Background: Mongolia has one the highest hepatocellular carcinoma (HCC) incidence in the world due to widespread hepatitis B and C endemic along with high alcohol consumption rate. However, local data on optimal therapeutic regime for these patients is scarce. The objective of this study is to evaluate the efficacy of selective internal radiation therapy (SIRT) using SIR-Spheres yttrium-90 microspheres versus sorafenib in Mongolian patients with locally advanced HCC patients at Barcelona Clinic Liver Cancer (BCLC) stage B and C patients without extra-hepatic metastasis.
Methods: It was a subgroup analysis based on patients enrolled from the National Cancer Center, Mongolia in the SIRveNIB study. SIRveNIB was a multi-center, randomized trial in which eligible patients with locally advanced inoperable HCC was randomized (1:1) to either single injection of SIRT or sorafenib (oral 400 mg BD) and patients were followed up till progressive disease or unacceptable toxicity. Key endpoints were overall survival (OS) (primary endpoint), tumor response rate, time-to-tumor progression, progression-free survival and toxicity.

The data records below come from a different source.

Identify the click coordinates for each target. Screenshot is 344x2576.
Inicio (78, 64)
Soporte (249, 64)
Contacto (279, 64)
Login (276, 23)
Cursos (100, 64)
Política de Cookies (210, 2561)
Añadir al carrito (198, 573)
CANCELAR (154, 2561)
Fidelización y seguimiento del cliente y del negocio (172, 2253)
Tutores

Results: Thirty-nine patients (20 SIRT, 19 sorafenib) were enrolled from Mongolia. BCLC C patients without extra-hepatic metastasis comprised 62% of patients, 18% had portal vein thrombosis, 85% were Child-Pugh A, 45% were hepatitis B and 30% were hepatitis C. Altogether 4 of 20 patients (20%) in the SIRT arm failed to receive the study therapy. Intention-to-treat analysis was carried out with the OS in the SIRT and sorafenib arms being 9.2 and 15.6 months, respectively [hazard ratio (HR) 0.95, P=0.889]. Tumor response rate (TRR) was 10% and 0% (P=0.487) respectively. Time-to-tumor progression (TTP) was 6.2 vs. 8.5 months (HR 1.01, P=0.971) and progression-free survival (PFS) 5.9 vs. 8.5 months (HR 1.07, P=0.842 for SIRT and sorafenib, respectively. At least one severe adverse event (≥3 grade) was found in 56% and 47% of patients in the SIRT and sorafenib arms, respectively.
Conclusions: In this subgroup analysis of a single center which is part of a larger multi-center, randomized controlled trial, 20% of the patients assigned to the SIRT arm failed to receive SIRT. On intention-to-treat analysis, there was no significant difference in OS, TRR, TTP and PFS between the SIRT and sorafenib arms.